A polícia do Quênia prendeu quatro suspeitos no âmbito de uma investigação sobre a morte de 18 elefantes no Parque Nacional de Amboseli – uma das áreas de conservação mais famosas e importantes da África Oriental -, onde as autoridades também apreenderam diversas substâncias, incluindo produtos químicos que se acredita estarem ligados ao caso.

Testes laboratoriais preliminares detectaram cianeto em seis das dez primeiras amostras de elefantes analisadas, segundo Gilbert Rop, diretor-assistente responsável por Amboseli.

As amostras foram examinadas por laboratórios independentes, incluindo o da Universidade de Nairóbi e o laboratório oficial do governo.
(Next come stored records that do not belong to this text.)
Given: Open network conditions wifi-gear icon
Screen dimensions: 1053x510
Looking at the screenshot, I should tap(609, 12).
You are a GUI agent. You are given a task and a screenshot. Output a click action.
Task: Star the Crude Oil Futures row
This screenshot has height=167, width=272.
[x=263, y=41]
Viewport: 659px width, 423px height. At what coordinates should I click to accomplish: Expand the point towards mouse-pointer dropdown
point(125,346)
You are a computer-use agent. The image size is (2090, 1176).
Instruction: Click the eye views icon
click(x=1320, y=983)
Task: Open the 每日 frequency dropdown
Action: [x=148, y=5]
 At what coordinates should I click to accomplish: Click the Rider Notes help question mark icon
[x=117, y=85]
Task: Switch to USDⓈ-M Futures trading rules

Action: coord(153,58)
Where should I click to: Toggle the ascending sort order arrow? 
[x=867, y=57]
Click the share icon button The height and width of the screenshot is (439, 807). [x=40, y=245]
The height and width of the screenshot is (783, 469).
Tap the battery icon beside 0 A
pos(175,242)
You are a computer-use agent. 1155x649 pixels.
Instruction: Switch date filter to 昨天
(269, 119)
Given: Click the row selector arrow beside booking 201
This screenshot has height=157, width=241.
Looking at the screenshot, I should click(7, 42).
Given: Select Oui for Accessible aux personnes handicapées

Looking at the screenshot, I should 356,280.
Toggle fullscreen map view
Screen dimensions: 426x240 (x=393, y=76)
As mortes chamaram a atenção para o crescente conflito entre humanos e a vida selvagem nos arredores do Parque Nacional, onde a expansão agrícola avança sobre corredores ecológicos fundamentais.

Agricultores relatam frequentemente danos às plantações causados ​​por elefantes que invadem as áreas de cultivo.

“A percepção e a atitude das comunidades locais em relação à conservação são muito positivas. No entanto, a comunidade arca com os custos da conservação devido ao conflito entre humanos e a vida selvagem”, disse Rop.

As primeiras 15 mortes de elefantes foram registradas entre 24 de junho e 24 de julho no Parque Nacional de Amboseli, no Santuário de Kimana e na Fazenda Kuku.

Autoridades de vida selvagem informaram que os elefantes afetados apresentaram sinais de paralisia parcial antes de morrer.

Rop afirmou que a perda é significativa para o ecossistema, que abriga cerca de 2.100 elefantes que circulam entre Amboseli e a região de West Kilimanjaro.

“Perder um número tão grande de elefantes — 18 mortes — é um duro golpe para a população de elefantes deste ecossistema”, disse ele.